A Direct Construction of GCP and Binary CCC of Length Non Power of Two

TL;DR

This paper introduces a novel direct method to construct Golay complementary pairs and binary complete complementary codes of non-power of two lengths, expanding their applicability in communication systems.

Contribution

It presents a new construction technique using generalized Boolean functions to generate GCPs, MOCSs, and binary CCCs of arbitrary non-power of two lengths.

Findings

Constructed GCPs of non-power of two lengths using GBF truncation.

Generated MOCSs with specific non-power of two lengths.
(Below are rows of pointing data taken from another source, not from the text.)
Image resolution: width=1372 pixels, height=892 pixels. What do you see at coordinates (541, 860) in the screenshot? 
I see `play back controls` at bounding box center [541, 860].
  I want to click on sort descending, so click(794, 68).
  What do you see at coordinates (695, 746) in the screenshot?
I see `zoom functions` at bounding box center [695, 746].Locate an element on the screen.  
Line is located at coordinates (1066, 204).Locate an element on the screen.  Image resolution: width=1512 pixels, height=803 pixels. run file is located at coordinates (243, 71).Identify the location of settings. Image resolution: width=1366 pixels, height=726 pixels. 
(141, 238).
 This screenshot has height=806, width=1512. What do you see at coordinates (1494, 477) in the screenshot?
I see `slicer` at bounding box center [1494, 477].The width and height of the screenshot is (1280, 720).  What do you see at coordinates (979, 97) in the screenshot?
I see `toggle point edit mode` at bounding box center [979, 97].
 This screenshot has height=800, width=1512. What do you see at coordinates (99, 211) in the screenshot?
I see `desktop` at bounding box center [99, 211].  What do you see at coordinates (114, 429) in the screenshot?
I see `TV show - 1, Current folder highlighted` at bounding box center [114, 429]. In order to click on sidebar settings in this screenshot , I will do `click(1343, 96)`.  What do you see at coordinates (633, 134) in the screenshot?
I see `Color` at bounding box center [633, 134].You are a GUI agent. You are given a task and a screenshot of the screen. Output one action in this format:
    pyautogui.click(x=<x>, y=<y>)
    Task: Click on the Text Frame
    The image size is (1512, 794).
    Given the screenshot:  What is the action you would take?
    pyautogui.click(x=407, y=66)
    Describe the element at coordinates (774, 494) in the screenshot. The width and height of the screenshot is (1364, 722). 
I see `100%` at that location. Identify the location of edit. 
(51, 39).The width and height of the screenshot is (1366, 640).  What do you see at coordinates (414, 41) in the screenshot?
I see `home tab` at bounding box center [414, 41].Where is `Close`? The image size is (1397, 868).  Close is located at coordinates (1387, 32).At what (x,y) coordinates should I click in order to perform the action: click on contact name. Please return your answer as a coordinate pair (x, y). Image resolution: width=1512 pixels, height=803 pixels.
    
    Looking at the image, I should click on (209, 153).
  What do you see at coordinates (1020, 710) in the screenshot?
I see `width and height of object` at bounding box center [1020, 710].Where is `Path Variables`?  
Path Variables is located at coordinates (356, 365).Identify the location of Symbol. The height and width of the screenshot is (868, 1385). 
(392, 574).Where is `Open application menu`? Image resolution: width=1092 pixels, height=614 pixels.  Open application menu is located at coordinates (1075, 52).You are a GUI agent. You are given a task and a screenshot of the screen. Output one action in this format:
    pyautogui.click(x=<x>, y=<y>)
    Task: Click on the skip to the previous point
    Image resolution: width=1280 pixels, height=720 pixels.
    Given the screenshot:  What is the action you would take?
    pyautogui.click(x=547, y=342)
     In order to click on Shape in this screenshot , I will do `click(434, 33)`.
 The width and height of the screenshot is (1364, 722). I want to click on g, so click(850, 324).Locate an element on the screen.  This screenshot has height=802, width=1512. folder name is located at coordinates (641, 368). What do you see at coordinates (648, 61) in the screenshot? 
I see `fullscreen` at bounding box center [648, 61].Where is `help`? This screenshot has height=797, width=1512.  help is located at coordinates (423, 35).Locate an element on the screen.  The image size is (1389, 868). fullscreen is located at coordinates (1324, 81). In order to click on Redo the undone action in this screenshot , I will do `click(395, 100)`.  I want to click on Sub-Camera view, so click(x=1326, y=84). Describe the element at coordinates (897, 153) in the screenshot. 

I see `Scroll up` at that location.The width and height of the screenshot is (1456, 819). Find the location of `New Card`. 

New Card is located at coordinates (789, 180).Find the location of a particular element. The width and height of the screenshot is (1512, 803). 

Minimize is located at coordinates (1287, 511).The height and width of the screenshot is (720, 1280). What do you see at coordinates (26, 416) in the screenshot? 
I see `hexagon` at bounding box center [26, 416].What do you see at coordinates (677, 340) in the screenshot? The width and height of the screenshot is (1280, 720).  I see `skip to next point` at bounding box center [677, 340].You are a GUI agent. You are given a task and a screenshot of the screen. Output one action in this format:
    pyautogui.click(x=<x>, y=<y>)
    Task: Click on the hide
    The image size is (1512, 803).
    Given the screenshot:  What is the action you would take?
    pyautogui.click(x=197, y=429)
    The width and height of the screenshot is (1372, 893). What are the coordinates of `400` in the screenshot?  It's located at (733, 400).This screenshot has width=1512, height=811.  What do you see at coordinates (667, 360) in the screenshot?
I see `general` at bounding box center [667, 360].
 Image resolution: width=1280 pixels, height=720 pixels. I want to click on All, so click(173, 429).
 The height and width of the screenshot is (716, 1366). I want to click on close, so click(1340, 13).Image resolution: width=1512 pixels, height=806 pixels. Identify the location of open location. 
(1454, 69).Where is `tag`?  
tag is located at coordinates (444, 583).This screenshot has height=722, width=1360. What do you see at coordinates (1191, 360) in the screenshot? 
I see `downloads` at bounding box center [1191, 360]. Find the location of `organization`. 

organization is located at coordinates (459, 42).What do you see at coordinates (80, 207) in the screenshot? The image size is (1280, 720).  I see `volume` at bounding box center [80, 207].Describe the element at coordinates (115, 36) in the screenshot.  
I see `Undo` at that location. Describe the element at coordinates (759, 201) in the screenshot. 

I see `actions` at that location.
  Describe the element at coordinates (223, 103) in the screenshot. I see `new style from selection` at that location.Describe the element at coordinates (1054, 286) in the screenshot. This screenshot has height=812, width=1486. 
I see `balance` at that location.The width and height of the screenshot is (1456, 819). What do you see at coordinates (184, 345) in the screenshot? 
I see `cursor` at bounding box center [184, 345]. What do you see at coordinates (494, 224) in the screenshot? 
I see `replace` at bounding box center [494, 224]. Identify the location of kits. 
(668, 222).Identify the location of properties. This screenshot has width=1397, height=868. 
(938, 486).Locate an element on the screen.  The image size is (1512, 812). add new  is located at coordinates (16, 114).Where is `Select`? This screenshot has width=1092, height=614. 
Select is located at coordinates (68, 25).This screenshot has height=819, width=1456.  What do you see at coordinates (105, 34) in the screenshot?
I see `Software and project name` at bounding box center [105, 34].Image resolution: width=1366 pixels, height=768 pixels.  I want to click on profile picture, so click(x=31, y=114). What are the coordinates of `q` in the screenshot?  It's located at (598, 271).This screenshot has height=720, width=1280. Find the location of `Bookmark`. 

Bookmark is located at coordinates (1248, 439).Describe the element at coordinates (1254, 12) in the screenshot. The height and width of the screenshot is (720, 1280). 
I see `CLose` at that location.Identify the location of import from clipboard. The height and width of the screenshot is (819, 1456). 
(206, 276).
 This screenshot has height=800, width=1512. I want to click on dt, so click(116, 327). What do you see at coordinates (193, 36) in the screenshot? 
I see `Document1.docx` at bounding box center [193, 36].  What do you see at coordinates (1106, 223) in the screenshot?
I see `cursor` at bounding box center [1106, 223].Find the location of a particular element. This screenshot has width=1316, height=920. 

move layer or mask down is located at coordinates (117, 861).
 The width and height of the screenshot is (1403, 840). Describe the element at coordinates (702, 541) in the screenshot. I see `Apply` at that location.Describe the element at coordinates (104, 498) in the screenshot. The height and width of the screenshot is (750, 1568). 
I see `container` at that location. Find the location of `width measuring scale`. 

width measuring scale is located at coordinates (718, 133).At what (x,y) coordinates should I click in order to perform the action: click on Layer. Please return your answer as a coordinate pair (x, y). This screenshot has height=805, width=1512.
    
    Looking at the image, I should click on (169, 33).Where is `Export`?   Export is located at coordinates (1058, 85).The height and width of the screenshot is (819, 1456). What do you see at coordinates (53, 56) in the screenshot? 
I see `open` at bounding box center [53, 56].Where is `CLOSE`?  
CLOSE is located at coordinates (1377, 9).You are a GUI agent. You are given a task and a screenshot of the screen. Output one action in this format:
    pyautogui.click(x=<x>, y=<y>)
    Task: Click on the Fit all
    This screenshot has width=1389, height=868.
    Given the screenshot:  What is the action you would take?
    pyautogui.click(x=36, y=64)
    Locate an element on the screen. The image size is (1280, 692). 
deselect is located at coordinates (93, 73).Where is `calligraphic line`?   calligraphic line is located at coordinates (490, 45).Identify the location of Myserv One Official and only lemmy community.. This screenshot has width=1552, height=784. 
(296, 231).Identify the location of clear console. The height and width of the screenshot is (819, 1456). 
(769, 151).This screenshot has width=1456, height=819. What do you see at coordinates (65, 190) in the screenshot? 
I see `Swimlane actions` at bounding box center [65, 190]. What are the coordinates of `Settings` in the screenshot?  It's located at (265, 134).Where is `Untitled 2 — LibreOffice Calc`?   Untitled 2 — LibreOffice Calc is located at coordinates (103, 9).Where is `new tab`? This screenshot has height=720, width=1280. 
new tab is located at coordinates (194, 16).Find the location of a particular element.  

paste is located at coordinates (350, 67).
Binary CCCs achieved with column sequence PMEPR effectively bounded by 2.

Abstract

Golay complementary pairs (GCPs) and complete complementary codes (CCCs) have found a wide range of practical applications in coding, signal processing and wireless communication due to their ideal correlation properties. In fact, binary CCCs have special advantages in spread spectrum communication due to their simple modulo-2 arithmetic operation, modulation and correlation simplicity, but they are limited in length. In this paper, we present a direct construction of GCPs, mutually orthogonal complementary sets (MOCSs) and binary CCCs of non-power of two lengths to widen their application in the recent field. First, a generalised Boolean function (GBF) based truncation technique has been used to construct GCPs of non-power of two lengths. Then Complementary sets (CSs) and MOCSs of lengths of the form $2^{m-1}+2^{m-3}$ ($m \geq 5$) and $2^{m-1}+2^{m-2}+2^{m-4}$ ($m \geq 6$) are generated by GBFs. Finally, binary CCCs with desired lengths are constructed using the union of MOCSs. The row and column sequence peak to mean envelope power ratio (PMEPR) has been investigated and compared with existing work. The column sequence PMEPR of resultant CCCs can be effectively upper bounded by $2$.